BEGIN GIVEN RECORDS

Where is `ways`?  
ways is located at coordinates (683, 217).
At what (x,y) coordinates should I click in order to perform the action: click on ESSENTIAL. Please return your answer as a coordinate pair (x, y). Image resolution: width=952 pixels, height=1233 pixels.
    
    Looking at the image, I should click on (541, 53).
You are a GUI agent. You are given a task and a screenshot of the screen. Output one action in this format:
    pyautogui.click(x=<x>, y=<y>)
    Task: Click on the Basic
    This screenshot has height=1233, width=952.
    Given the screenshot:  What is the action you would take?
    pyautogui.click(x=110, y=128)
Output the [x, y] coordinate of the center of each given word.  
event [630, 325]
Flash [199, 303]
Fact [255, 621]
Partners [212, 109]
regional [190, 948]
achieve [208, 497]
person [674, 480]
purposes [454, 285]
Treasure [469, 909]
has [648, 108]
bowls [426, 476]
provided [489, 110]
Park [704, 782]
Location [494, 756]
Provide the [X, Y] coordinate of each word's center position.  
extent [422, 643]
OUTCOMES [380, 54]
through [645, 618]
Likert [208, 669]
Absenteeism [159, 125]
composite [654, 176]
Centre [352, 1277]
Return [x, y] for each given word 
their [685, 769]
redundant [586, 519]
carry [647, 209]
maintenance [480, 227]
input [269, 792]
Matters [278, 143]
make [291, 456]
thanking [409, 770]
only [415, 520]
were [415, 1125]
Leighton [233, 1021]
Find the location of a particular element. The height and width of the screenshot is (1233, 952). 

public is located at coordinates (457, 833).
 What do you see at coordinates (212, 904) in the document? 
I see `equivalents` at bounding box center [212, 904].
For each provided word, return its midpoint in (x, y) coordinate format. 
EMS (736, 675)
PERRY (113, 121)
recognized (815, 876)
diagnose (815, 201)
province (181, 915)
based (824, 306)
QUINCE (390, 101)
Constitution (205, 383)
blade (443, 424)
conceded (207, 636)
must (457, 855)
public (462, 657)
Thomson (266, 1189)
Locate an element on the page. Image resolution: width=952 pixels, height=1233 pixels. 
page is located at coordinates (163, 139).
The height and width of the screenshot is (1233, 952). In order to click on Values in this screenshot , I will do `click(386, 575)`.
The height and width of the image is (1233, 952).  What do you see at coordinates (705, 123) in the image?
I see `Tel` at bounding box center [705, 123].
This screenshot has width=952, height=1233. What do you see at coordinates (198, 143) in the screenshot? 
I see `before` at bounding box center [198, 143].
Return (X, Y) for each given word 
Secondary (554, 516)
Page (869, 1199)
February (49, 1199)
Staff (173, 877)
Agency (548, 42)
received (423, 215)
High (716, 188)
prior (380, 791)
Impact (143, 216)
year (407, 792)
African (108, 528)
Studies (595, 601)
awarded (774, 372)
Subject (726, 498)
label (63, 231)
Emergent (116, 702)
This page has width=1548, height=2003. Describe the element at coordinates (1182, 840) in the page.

END GIVEN RECORDS

*TASK DETAILS*: Reproduce every one of the records above word for word, with no changes.

*RESPONSE TO THIS EXERCISE*:
Where is `ways`?  
ways is located at coordinates (683, 217).
At what (x,y) coordinates should I click in order to perform the action: click on ESSENTIAL. Please return your answer as a coordinate pair (x, y). Image resolution: width=952 pixels, height=1233 pixels.
    
    Looking at the image, I should click on (541, 53).
You are a GUI agent. You are given a task and a screenshot of the screen. Output one action in this format:
    pyautogui.click(x=<x>, y=<y>)
    Task: Click on the Basic
    This screenshot has height=1233, width=952.
    Given the screenshot:  What is the action you would take?
    pyautogui.click(x=110, y=128)
Output the [x, y] coordinate of the center of each given word.  
event [630, 325]
Flash [199, 303]
Fact [255, 621]
Partners [212, 109]
regional [190, 948]
achieve [208, 497]
person [674, 480]
purposes [454, 285]
Treasure [469, 909]
has [648, 108]
bowls [426, 476]
provided [489, 110]
Park [704, 782]
Location [494, 756]
Provide the [X, Y] coordinate of each word's center position.  
extent [422, 643]
OUTCOMES [380, 54]
through [645, 618]
Likert [208, 669]
Absenteeism [159, 125]
composite [654, 176]
Centre [352, 1277]
Return [x, y] for each given word 
their [685, 769]
redundant [586, 519]
carry [647, 209]
maintenance [480, 227]
input [269, 792]
Matters [278, 143]
make [291, 456]
thanking [409, 770]
only [415, 520]
were [415, 1125]
Leighton [233, 1021]
Find the location of a particular element. The height and width of the screenshot is (1233, 952). 

public is located at coordinates (457, 833).
 What do you see at coordinates (212, 904) in the document? 
I see `equivalents` at bounding box center [212, 904].
For each provided word, return its midpoint in (x, y) coordinate format. 
EMS (736, 675)
PERRY (113, 121)
recognized (815, 876)
diagnose (815, 201)
province (181, 915)
based (824, 306)
QUINCE (390, 101)
Constitution (205, 383)
blade (443, 424)
conceded (207, 636)
must (457, 855)
public (462, 657)
Thomson (266, 1189)
Locate an element on the page. Image resolution: width=952 pixels, height=1233 pixels. 
page is located at coordinates (163, 139).
The height and width of the screenshot is (1233, 952). In order to click on Values in this screenshot , I will do `click(386, 575)`.
The height and width of the image is (1233, 952).  What do you see at coordinates (705, 123) in the image?
I see `Tel` at bounding box center [705, 123].
This screenshot has width=952, height=1233. What do you see at coordinates (198, 143) in the screenshot? 
I see `before` at bounding box center [198, 143].
Return (X, Y) for each given word 
Secondary (554, 516)
Page (869, 1199)
February (49, 1199)
Staff (173, 877)
Agency (548, 42)
received (423, 215)
High (716, 188)
prior (380, 791)
Impact (143, 216)
year (407, 792)
African (108, 528)
Studies (595, 601)
awarded (774, 372)
Subject (726, 498)
label (63, 231)
Emergent (116, 702)
This page has width=1548, height=2003. Describe the element at coordinates (1182, 840) in the page.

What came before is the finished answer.